* EXERCISE AIM *
In the listing that follows, the range to quote begins at the line that has "Where should I click to: Click" and ends after the line that has "This screenshot has height=403, width=1155."; quote it verbatim and add nothing.

Segment Open

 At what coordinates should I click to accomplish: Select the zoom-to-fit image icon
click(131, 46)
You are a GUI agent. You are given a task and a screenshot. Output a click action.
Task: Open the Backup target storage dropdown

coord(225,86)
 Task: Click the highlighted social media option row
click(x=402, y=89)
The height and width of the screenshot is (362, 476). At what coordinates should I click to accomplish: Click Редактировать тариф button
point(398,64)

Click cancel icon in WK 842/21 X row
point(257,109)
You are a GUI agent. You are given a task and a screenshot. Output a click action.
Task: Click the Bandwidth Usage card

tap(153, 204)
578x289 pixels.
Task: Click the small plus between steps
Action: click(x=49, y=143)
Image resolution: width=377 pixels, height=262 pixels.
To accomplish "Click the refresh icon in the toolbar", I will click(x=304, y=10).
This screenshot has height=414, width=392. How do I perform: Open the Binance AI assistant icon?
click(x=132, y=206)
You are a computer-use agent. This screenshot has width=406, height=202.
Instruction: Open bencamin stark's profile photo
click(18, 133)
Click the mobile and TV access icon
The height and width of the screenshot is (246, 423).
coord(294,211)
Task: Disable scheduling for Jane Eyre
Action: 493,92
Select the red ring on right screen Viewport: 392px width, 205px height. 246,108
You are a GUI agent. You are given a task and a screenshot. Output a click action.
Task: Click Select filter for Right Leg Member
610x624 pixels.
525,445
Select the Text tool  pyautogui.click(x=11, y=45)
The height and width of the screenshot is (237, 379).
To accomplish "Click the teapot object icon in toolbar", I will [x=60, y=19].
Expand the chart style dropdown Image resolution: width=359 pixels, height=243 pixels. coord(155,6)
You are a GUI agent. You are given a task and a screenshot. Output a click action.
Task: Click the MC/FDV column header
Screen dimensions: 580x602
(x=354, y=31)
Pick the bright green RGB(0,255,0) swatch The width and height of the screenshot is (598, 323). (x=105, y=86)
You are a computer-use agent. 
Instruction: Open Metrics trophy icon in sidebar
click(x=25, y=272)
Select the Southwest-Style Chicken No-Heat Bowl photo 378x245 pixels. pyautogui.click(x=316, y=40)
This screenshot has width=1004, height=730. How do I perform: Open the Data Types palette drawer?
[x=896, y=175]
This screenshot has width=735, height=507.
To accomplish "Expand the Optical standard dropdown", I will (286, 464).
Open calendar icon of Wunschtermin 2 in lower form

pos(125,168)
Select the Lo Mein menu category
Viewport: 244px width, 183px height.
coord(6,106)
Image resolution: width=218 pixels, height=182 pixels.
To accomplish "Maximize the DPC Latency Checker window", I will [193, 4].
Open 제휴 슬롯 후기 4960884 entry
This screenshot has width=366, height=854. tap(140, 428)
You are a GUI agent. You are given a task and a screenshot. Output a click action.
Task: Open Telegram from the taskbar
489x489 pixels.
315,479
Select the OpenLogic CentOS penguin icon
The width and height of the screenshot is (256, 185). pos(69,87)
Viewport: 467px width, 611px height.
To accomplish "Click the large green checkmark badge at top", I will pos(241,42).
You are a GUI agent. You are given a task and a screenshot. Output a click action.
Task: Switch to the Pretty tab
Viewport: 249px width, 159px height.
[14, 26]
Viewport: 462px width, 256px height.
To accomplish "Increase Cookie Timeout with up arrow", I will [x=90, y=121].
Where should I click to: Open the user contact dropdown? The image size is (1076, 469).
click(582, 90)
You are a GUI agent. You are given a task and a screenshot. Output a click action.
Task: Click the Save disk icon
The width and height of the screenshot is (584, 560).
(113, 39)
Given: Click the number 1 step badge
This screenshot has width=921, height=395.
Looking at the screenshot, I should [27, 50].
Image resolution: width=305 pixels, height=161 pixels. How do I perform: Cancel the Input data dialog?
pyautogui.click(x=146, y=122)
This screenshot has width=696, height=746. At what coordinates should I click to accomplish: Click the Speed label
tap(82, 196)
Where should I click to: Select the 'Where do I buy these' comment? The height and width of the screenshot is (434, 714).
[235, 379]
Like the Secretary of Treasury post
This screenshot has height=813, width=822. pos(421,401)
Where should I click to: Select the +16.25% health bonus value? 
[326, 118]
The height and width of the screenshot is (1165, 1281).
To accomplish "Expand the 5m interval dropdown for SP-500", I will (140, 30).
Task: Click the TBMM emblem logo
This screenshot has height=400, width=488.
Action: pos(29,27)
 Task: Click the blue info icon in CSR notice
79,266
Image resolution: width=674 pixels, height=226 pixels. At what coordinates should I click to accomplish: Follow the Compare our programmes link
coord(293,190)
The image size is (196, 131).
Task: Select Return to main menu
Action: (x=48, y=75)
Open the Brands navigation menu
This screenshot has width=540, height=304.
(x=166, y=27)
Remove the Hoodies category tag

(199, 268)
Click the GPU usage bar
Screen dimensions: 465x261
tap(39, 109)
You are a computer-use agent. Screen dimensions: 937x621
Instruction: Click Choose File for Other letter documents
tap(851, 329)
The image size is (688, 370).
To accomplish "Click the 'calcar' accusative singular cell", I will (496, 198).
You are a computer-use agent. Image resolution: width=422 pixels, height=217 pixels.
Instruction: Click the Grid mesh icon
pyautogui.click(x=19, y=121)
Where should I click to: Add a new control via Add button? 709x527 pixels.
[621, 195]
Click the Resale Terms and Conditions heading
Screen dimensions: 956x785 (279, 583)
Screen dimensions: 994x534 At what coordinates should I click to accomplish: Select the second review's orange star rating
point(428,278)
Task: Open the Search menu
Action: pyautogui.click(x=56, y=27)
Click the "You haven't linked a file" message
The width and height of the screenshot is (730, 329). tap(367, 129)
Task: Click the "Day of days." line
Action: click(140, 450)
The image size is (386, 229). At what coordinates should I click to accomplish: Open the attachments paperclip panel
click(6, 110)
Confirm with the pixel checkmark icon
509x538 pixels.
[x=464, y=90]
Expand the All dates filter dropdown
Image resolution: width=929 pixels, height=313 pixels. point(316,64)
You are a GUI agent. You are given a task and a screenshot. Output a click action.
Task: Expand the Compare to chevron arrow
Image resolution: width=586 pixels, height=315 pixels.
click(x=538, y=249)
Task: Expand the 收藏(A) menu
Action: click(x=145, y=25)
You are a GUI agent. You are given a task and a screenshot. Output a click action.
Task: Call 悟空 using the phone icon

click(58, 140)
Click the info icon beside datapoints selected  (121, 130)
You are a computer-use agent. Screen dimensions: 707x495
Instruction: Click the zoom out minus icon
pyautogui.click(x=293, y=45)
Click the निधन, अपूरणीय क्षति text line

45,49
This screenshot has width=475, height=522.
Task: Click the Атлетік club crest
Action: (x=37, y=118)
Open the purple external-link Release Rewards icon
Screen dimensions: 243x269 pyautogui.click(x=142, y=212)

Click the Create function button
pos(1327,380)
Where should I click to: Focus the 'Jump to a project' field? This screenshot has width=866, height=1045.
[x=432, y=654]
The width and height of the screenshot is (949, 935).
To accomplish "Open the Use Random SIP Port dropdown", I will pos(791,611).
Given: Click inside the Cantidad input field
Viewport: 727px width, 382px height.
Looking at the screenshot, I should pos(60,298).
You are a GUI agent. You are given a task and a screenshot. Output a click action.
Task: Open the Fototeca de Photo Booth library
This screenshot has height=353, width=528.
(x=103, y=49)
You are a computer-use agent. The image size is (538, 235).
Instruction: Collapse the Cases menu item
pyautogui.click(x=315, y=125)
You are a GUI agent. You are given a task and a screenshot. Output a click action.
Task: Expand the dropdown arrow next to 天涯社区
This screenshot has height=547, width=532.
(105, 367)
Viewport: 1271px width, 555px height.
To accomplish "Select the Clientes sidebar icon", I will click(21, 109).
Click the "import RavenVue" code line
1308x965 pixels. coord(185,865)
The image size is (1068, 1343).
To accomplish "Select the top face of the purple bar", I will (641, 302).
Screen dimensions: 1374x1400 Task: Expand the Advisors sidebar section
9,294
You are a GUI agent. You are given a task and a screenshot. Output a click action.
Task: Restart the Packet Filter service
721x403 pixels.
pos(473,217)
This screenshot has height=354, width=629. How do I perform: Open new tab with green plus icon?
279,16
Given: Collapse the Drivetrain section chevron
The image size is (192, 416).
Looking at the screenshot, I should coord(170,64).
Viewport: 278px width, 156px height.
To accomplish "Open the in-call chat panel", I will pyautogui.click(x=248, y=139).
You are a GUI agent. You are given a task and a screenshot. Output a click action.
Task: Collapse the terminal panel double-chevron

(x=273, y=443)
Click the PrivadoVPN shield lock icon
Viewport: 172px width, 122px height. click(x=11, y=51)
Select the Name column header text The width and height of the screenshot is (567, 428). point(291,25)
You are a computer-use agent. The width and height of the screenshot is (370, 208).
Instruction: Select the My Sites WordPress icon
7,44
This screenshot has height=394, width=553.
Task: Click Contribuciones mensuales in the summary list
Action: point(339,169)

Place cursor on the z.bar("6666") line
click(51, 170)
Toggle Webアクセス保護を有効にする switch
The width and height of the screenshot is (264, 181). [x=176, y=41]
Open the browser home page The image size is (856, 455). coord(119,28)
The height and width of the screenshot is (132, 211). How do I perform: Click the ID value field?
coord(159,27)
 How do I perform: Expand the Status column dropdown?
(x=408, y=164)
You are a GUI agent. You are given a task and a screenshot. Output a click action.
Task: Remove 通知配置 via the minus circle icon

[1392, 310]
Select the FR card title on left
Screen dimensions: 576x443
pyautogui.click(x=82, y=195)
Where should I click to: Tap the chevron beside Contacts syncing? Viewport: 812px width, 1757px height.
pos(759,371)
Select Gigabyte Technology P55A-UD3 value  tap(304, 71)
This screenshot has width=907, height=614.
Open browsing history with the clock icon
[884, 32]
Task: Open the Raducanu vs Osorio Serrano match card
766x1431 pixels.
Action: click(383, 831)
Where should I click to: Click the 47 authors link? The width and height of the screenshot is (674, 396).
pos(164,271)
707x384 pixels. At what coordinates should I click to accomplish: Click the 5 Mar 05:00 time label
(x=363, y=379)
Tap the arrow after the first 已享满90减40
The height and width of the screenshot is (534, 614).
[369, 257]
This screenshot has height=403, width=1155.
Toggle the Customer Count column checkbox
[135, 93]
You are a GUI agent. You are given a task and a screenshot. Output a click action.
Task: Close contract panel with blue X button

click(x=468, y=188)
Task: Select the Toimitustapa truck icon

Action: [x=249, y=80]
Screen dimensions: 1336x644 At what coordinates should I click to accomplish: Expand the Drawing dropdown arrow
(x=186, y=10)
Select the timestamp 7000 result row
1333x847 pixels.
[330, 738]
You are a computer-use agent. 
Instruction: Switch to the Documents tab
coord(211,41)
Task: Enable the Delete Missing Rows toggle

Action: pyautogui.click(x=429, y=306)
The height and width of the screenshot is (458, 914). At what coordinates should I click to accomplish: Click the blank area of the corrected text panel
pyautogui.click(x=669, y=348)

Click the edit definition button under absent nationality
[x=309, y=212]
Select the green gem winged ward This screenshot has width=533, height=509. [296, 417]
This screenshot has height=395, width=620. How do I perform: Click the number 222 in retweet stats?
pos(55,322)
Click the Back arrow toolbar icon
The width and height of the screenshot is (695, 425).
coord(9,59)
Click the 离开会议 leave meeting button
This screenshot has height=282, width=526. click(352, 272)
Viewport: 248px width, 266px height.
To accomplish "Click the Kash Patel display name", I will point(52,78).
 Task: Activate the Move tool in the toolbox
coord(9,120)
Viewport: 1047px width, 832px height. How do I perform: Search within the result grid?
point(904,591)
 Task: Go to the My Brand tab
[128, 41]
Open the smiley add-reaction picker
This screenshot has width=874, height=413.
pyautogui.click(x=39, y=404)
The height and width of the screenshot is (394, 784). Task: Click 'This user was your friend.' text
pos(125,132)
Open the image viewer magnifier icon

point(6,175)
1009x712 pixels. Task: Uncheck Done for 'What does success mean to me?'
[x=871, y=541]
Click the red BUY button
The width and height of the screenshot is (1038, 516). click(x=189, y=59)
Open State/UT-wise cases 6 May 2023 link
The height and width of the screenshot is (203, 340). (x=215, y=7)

Segment Closed

* ANSWER FOR THIS EXERCISE *
Where should I click to: Click the 47 authors link? The width and height of the screenshot is (674, 396).
pos(164,271)
707x384 pixels. At what coordinates should I click to accomplish: Click the 5 Mar 05:00 time label
(x=363, y=379)
Tap the arrow after the first 已享满90减40
The height and width of the screenshot is (534, 614).
[369, 257]
This screenshot has height=403, width=1155.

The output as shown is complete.